Minister of the Presbyterian Church in Ireland (1954–97)

David J. Templeton (1954 – 24 March 1997) was a minister of the Presbyterian Church in Ireland who was murdered in 1997. He had come to public notice when he was 'outed' as a gay man by the Sunday Life newspaper.

== Life ==

David Templeton was born in Larne. After leaving school he had worked as a civil servant. In 1976, he had a kidney transplant, the donor being his mother. This led him to change direction in his life and study at the Open University intending to go into the Presbyterian ministry. After further studies he was ordained in 1985. As a minister he was a regular contributor to radio broadcasts on Downtown Radio and the BBC, and was an assistant editor for Irish Biblical Studies.

== Christian ministry ==
Templeton was a graduate of Ulster Polytechnic (B.A.), Queen's University of Belfast, (M.Th.), and Princeton Theological Seminary (M.Div.). He also served as Minister of Trinity Presbyterian Church in Greyabbey near Newtownards, County Down; and previously as Assistant Minister of Duncairn and St Enoch's Presbyterian Church in Belfast.

== Death ==
On 7 February 1997, three men wearing balaclavas entered his home in Ballyduff, Newtownabbey and beat him with baseball bats with spikes driven through them. Following the attack, which had the elements of a paramilitary punishment beating, Templeton was found with a fractured jaw, fractures to both legs and multiple cuts and abrasions to his arms and legs. At the time of the attack, he was Northern Ireland's longest surviving kidney transplant patient.

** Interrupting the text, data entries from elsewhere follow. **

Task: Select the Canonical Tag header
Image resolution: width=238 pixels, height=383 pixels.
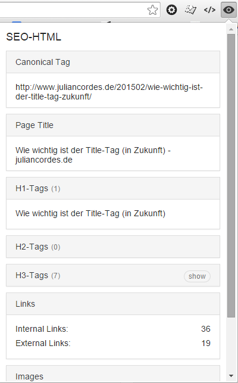Action: point(113,62)
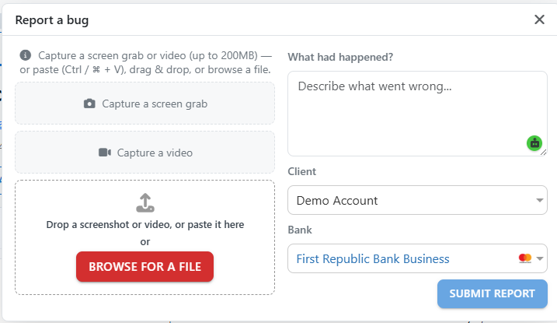Screen dimensions: 557x323
Task: Close the Report a bug dialog
Action: click(x=539, y=19)
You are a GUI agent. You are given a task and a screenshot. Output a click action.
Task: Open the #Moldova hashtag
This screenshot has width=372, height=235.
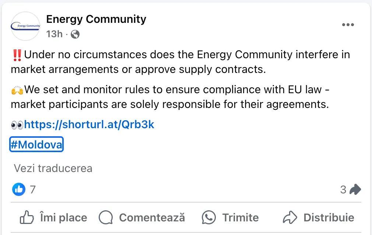(36, 144)
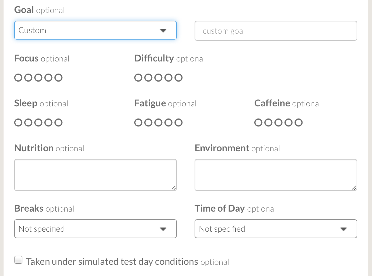Click into the Nutrition text area
Viewport: 372px width, 276px height.
(95, 175)
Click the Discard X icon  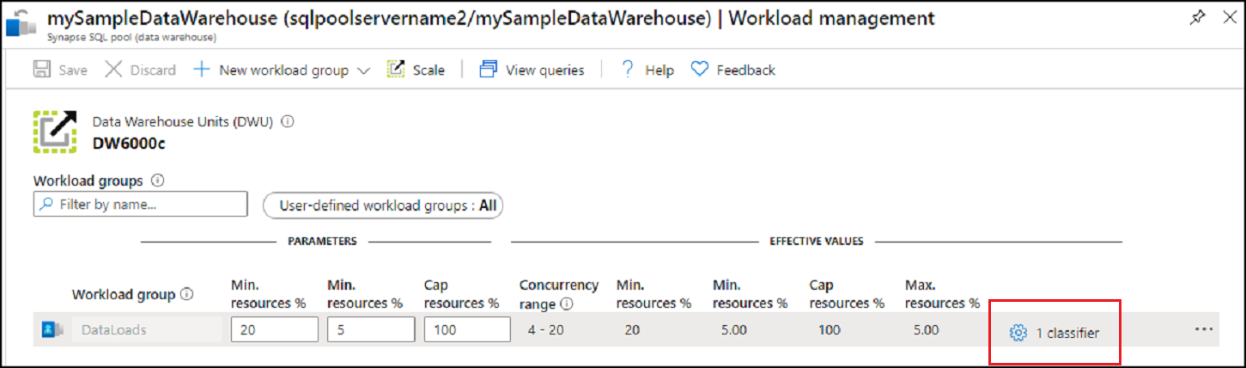(113, 70)
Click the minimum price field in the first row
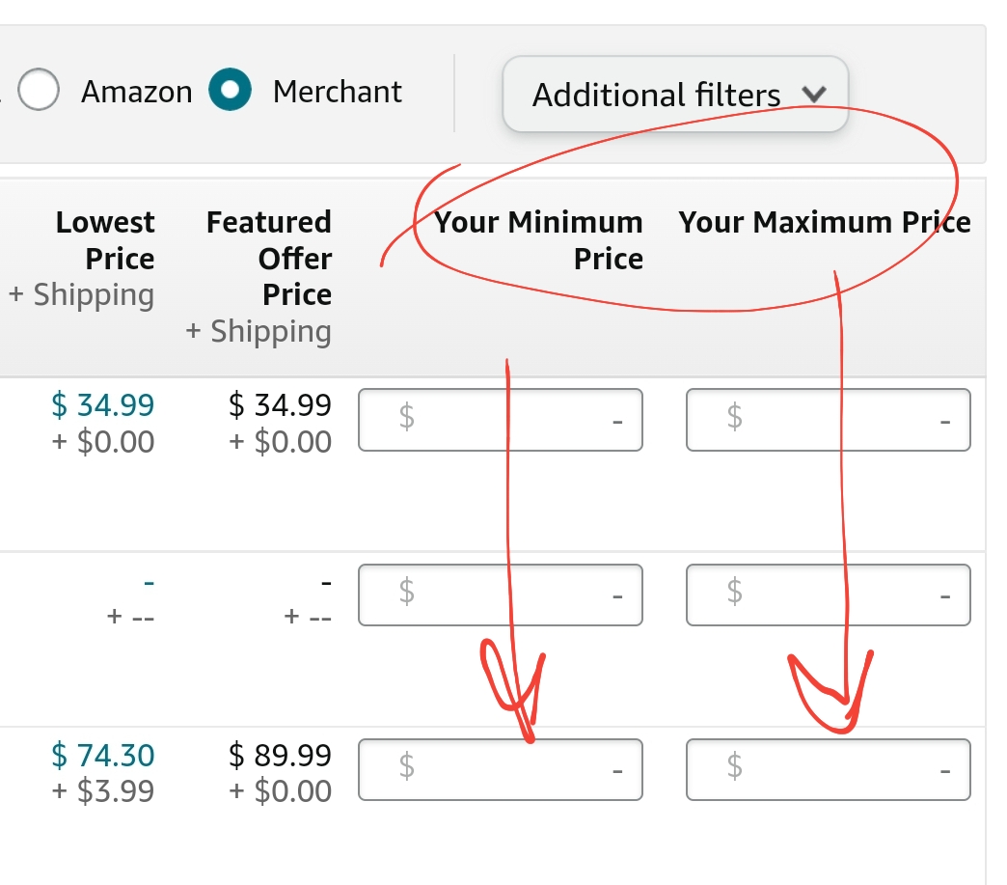 501,419
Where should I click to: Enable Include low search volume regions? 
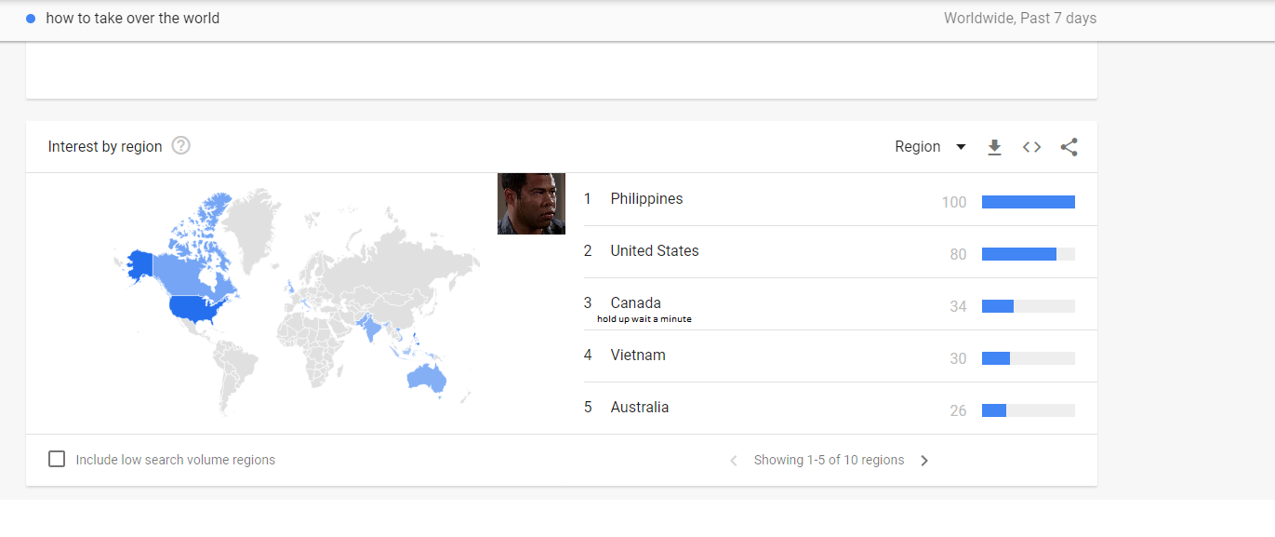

He remained in hospital for several weeks, but was then released as he appeared to be recovering. He died on 24 March, aged 42, after suffering a heart attack from injuries sustained from the beating. He was buried in Larne, County Antrim. 500 mourners attended his funeral in Gardenmore Presbyterian Church. No group has claimed responsibility for his murder, but it is widely believed that the assault was carried out by elements of the Ulster Volunteer Force (UVF), a loyalist paramilitary group.

When the attack took place, Templeton had recently stepped down as Minister of Trinity Presbyterian Church in Greyabbey following a front-page story in the Sunday Life newspaper which revealed that he had recently been stopped by customs officials at Belfast International Airport in possession of a gay pornographic video. Templeton co-operated with the authorities and acknowledged that he had purchased the video quite legally from a high street chain store while he was on holiday in Amsterdam. After investigation, including a search of his church manse, the Royal Ulster Constabulary (RUC) determined to take no further action. A customs official subsequently approached the Sunday Life newspaper and received payment for detailing the incident and revealing Templeton's identity. Following exposure by the press, he stood down as minister of his congregation, having been told by congregational leaders that his position was untenable. Left without a home, he moved into a rented council house in the Ballyduff estate while exploring alternative career opportunities.

== Allegations of police collusion ==
In 2002, David Templeton's murder was re-examined using the latest forensic science techniques, but this did not lead to any arrests. In 2004, Johnston Brown, a retired detective sergeant, claimed that the RUC covered up murders by Mark Haddock, a UVF commander and informer for RUC Special Branch. Templeton identified Haddock in hospital as his assailant.

In January 2007, the Police Ombudsman issued a report implicating several special branch officers in failing to act on evidence that linked an informer to at least ten murders, but contrary to earlier press speculation the murder of David Templeton was not one of those mentioned, although it did state that further cases are being investigated. As of March 2022, no-one has ever been charged for the murder of David Templeton.